[Item position entries]
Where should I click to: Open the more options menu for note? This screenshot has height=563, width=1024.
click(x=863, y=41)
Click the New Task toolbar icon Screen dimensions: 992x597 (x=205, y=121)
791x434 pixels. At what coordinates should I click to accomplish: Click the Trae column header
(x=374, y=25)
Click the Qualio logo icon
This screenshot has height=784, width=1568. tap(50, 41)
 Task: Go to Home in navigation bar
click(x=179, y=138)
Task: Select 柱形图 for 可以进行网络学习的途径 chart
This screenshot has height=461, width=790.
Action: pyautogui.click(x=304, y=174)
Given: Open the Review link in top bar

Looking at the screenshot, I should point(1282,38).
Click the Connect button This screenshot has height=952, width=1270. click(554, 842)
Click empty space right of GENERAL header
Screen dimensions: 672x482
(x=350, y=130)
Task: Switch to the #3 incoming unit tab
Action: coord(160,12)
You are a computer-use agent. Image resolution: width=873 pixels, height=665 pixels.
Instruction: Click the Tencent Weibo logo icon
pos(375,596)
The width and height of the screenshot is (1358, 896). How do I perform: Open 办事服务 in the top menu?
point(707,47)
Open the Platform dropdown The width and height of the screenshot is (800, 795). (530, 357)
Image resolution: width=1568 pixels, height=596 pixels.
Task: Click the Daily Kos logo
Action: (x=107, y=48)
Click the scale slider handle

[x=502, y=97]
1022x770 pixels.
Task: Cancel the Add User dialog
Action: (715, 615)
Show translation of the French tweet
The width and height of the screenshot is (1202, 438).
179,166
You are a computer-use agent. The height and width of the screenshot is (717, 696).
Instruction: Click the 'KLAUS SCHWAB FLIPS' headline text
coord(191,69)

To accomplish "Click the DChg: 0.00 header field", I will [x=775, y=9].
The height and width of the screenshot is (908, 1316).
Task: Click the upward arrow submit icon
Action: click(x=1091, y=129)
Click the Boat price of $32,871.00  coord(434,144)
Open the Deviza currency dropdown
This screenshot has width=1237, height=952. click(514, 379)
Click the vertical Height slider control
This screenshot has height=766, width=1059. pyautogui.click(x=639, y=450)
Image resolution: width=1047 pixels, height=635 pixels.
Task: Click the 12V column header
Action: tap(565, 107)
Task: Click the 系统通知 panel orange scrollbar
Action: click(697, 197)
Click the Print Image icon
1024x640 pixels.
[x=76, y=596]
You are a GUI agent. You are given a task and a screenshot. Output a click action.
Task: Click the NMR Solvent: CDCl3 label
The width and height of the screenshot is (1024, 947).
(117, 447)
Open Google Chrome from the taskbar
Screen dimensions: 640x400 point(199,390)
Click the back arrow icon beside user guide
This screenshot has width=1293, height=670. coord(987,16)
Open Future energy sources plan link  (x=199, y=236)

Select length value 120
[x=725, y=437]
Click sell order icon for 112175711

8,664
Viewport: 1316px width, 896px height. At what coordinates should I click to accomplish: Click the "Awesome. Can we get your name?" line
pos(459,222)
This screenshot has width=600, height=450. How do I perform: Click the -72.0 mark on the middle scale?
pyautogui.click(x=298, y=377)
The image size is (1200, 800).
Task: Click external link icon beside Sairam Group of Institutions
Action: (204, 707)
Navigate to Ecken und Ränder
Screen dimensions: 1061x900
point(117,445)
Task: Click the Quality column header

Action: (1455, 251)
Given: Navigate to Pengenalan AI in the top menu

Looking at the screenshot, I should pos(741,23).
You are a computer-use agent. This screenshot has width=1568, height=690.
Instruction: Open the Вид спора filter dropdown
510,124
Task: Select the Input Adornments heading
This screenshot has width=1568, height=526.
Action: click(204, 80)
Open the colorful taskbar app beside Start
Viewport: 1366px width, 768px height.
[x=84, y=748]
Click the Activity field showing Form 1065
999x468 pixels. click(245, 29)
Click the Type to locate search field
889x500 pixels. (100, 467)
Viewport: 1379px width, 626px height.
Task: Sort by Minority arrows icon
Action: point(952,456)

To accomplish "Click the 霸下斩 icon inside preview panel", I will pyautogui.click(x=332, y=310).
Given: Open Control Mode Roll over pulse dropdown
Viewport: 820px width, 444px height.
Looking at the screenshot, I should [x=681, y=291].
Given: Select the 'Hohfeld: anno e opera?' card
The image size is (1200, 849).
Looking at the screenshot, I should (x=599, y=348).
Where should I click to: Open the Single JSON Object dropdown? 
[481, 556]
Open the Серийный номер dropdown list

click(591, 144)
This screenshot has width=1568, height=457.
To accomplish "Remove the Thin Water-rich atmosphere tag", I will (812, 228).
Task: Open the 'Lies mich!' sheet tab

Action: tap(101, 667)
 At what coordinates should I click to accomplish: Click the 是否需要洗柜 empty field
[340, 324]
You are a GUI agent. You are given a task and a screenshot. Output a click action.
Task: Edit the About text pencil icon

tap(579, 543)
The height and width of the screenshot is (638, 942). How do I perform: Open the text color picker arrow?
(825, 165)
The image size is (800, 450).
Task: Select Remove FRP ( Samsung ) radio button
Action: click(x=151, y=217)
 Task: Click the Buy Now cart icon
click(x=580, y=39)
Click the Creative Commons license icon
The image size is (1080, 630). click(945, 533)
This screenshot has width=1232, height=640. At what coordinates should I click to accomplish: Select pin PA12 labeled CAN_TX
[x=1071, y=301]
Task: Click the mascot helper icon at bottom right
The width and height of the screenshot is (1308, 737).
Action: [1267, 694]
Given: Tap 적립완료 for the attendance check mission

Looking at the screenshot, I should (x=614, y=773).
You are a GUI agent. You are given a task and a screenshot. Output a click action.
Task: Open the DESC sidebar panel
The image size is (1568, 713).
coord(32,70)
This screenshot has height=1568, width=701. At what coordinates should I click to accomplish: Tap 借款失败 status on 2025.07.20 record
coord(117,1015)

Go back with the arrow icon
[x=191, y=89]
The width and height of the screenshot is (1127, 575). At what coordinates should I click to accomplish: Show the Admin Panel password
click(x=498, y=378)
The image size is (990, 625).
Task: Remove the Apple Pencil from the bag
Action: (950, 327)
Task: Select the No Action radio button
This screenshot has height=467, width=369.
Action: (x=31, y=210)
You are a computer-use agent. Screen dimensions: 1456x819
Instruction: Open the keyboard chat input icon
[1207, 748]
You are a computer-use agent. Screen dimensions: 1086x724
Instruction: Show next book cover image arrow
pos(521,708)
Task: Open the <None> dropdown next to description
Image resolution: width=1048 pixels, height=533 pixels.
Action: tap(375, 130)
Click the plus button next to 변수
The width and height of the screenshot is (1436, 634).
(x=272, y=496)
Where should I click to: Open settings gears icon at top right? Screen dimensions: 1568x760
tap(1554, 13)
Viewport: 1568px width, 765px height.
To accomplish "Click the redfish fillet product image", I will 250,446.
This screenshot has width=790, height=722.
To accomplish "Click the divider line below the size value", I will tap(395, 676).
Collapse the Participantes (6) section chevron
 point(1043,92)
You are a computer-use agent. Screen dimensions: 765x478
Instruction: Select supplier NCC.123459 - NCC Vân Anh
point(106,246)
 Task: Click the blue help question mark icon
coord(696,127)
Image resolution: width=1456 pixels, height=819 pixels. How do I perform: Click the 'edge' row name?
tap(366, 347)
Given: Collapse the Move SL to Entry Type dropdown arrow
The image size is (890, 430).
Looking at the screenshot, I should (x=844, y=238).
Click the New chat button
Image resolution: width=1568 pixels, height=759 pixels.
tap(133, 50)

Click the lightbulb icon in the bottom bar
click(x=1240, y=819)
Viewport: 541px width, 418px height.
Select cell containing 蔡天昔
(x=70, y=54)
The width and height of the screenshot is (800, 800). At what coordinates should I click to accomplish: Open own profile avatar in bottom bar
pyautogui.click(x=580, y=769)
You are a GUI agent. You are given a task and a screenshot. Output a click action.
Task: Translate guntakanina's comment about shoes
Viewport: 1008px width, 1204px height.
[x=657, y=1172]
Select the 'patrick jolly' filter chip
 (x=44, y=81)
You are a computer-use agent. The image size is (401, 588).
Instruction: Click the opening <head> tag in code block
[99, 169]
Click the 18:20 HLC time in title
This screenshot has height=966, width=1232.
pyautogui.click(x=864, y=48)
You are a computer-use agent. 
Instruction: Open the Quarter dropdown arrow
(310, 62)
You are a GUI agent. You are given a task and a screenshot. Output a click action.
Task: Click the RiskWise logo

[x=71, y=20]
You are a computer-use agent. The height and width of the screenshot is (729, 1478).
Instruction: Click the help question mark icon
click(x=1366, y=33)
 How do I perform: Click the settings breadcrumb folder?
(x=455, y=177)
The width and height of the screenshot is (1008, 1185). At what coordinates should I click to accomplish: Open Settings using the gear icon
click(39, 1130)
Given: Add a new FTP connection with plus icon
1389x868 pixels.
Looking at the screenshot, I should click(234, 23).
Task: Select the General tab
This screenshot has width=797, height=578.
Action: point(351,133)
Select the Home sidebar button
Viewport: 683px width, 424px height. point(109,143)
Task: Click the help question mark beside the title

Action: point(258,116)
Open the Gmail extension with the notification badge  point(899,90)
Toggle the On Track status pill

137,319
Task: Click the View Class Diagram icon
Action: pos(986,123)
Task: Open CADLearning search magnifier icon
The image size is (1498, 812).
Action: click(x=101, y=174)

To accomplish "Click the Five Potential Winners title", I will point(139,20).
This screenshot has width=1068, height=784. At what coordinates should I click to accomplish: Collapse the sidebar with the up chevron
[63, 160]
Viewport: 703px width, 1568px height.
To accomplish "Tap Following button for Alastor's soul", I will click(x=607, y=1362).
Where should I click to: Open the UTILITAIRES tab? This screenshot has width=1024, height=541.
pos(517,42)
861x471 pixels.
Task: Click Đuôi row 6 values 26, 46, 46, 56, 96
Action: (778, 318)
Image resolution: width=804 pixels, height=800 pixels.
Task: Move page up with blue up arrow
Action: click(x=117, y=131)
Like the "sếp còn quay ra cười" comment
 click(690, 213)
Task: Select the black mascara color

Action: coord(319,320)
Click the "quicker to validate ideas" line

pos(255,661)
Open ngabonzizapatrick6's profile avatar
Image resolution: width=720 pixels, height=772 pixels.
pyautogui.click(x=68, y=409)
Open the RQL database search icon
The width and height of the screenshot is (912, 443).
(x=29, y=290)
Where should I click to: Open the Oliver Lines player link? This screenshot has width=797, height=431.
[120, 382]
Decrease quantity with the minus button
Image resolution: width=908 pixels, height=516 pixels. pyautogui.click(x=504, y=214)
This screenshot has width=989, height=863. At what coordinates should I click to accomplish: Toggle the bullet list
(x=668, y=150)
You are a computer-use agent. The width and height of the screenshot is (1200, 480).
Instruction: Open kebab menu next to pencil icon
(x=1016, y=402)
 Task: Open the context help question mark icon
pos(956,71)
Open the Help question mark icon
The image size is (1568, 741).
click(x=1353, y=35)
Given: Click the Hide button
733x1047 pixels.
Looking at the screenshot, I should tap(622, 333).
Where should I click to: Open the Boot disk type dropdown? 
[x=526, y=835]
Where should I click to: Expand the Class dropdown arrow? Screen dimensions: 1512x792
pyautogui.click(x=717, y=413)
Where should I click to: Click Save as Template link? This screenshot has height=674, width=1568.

▶ [EXERCISE TASK]: Copy, word for word, the stretch of entries that opens with the line containing "Click the New chat button" and closes with the line containing "(x=44, y=81)", including both of those lines.

▶ [REPLY TO THE EXERCISE]:
Click the New chat button
Image resolution: width=1568 pixels, height=759 pixels.
tap(133, 50)

Click the lightbulb icon in the bottom bar
click(x=1240, y=819)
Viewport: 541px width, 418px height.
Select cell containing 蔡天昔
(x=70, y=54)
The width and height of the screenshot is (800, 800). At what coordinates should I click to accomplish: Open own profile avatar in bottom bar
pyautogui.click(x=580, y=769)
You are a GUI agent. You are given a task and a screenshot. Output a click action.
Task: Translate guntakanina's comment about shoes
Viewport: 1008px width, 1204px height.
[x=657, y=1172]
Select the 'patrick jolly' filter chip
 (x=44, y=81)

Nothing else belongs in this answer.